After offering firms convenient ways to recruit from the Balkans and the Caucasus, Warsaw is now reducing opportunities—but just for a single nationality.

From Monday, December 1st, Georgian workers in Poland will face stricter regulations on their employment.

Previously, there was a simplified employment procedure for Georgian citizens in Poland—making it a top European Union destination for Georgian workers. Now, a new edict from Poland’s labour minister has overturned the current arrangements.

To date, citizens of Armenia, Belarus, Georgia, Moldova, and Ukraine could all enjoy up to 24 months of work for Polish employers, who had access to a simplified recruitment process. 

Moving forward, Georgia will be excluded from this opportunity. Georgian citizens already registered as working in Poland under the scheme may continue until it expires.

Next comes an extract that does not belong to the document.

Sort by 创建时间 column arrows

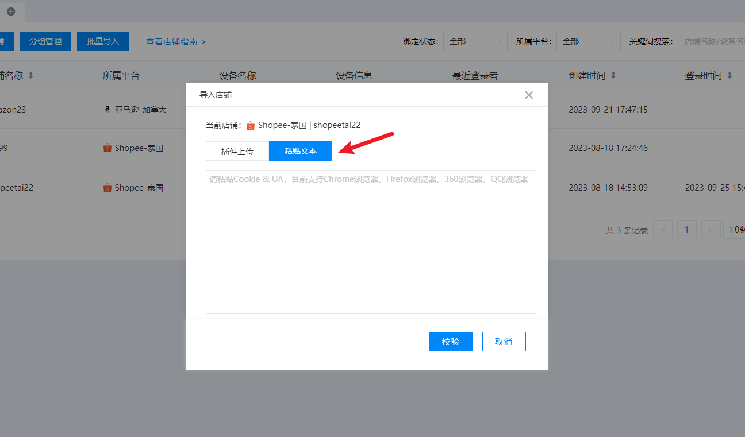click(x=613, y=76)
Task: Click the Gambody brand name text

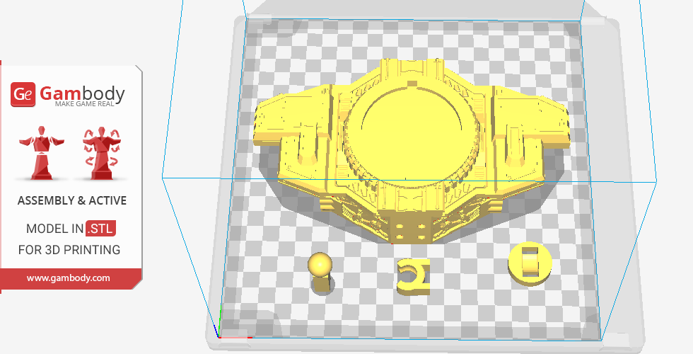Action: click(82, 93)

Different rules will also apply to Georgian seasonal workers (whose contracts last for a typical nine-month timespan).

The jargon-spewing labour ministry of Agnieszka Dziemianowicz-Bąk explained the change in terms of the “political situation in Georgia,” “the state of bilateral relations,” and the “ongoing conceptual work” of removing Georgians from visa-free travel within the EU.

On the surface, this appears to be a technical issue of labour market regulation, yet it fits with a pattern of Donald Tusk’s pro-Brussels government penalising sovereigntist Georgians for voting the ‘wrong way.’